The connecting thread: the loop is code, the cron schedule is configuration, the model selection is configuration. Configuration that lives in a repo, gets reviewed, produces journaled runs. That is what makes the same pattern work on a hobby Umbrel install and on a production cron fleet.
Above all of it sits Claude Code. The agent runtime, the cron schedules, the prompts, the journals: every piece of the stack this post argues for is text in a repo. The same tool that writes your application code can write, review, and modify your AI infrastructure. The recursion lands cleanly: when prompts are files, an AI coding assistant edits them like any other file. Pull request review applies. CI applies. git blame applies. The meta-layer isn't a separate discipline; it is the same discipline applied one level up. The payoff compounds: every refinement to a prompt or config lands in the same version-controlled surface your engineers already use, and the next round of edits builds on the last.
Constraint discipline, in practice
Five rules that compress the whole thesis into a checklist you can apply on Monday.
First, every prompt is a file in a repo. If you can't git blame it, you can't debug it. UI-only prompt edits are technical debt with a delayed bill.
Second, every prompt declares its scope explicitly. In-bounds work. Out-of-bounds work. Recency rules: don't touch files modified in the last week. File-touch limits: change at most three files per run. The rules don't have to be elaborate. They have to exist.

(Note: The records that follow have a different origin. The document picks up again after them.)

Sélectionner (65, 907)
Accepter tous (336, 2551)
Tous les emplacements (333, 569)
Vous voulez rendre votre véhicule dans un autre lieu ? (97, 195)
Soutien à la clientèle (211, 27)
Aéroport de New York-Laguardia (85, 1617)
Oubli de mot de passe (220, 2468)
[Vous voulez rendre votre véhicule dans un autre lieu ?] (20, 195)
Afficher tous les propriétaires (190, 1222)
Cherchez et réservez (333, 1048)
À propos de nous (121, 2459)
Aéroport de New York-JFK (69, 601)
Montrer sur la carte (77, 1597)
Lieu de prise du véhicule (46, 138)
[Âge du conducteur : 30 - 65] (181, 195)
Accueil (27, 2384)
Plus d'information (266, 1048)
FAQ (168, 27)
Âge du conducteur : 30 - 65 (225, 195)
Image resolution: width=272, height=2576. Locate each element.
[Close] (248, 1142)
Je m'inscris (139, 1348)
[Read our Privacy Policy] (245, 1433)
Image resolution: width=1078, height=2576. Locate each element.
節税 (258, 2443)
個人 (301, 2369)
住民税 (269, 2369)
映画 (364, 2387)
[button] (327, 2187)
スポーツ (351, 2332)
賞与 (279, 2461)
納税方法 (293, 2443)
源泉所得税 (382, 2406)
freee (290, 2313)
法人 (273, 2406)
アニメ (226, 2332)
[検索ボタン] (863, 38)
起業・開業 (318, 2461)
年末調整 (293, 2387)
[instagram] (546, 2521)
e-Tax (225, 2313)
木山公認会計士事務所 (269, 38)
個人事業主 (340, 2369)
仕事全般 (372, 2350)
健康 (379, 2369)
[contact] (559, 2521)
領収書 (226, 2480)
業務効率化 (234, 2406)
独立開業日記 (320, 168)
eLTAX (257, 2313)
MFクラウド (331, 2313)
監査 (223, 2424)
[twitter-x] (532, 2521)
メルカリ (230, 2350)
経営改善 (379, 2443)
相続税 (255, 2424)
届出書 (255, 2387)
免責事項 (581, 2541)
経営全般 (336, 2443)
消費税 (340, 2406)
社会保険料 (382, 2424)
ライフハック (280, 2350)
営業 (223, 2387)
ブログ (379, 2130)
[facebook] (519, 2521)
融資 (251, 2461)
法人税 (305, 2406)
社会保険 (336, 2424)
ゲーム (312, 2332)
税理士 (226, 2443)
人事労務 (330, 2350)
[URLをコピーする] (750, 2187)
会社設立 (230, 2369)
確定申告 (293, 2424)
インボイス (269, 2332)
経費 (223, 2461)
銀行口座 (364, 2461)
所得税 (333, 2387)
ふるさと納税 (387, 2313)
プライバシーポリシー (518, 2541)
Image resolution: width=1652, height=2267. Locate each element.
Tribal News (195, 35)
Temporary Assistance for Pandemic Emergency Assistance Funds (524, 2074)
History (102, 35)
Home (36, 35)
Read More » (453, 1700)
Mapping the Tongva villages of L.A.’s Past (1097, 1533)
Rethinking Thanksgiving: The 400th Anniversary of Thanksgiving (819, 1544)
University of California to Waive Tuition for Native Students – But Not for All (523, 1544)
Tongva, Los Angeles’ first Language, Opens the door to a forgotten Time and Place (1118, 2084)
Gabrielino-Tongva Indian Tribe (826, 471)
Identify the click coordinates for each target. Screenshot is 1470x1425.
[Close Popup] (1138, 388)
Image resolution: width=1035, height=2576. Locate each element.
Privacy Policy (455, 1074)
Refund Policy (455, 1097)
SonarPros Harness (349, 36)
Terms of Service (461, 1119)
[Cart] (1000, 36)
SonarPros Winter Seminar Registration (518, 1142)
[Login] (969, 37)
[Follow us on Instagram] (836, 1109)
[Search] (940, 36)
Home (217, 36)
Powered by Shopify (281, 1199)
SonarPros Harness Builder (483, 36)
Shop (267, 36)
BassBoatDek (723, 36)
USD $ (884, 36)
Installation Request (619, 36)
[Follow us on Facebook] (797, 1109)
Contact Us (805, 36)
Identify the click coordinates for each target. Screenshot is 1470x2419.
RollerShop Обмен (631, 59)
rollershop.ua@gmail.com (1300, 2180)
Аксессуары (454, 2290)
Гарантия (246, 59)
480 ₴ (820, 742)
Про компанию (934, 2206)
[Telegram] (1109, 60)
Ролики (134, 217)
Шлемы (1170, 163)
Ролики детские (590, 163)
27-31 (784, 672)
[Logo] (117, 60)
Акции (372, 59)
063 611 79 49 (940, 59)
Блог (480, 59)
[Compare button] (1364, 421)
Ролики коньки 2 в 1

Third, every prompt change is a pull request. Reviewed, diffable, revertible. A two-line edit to a system prompt changes downstream behaviour as much as a two-line code change. Treat it the same.
Fourth, every agent run produces a journal entry the next run can read. Cross-run memory belongs in the repo, not in the model's context. The model's context is volatile. The repo is durable.
Fifth, every claim that "the model failed" is investigated as a prompt regression first, a model regression second. Most of the time the prompt drifted. Rule out drift before you rule in a model problem.
git blame your AI behaviour, you can't debug it.What this gets you
The ROI of constraint discipline isn't that the model gets smarter. The model is whatever it is. The ROI is that the system becomes one you can reason about. You can ship an agent that works, leave it for a month, come back, and either find it still works or know exactly which commit broke it. You can swap models when a better one ships. You can trust the cron loops to do their job between sessions. You can hand the system to a new engineer and they can read the rules instead of inheriting tribal knowledge.
That is the intelligence advantage worth chasing: not bigger models, but better-constrained systems around them.
Reliability isn't a property of the model. It is a property of the execution environment you build around it.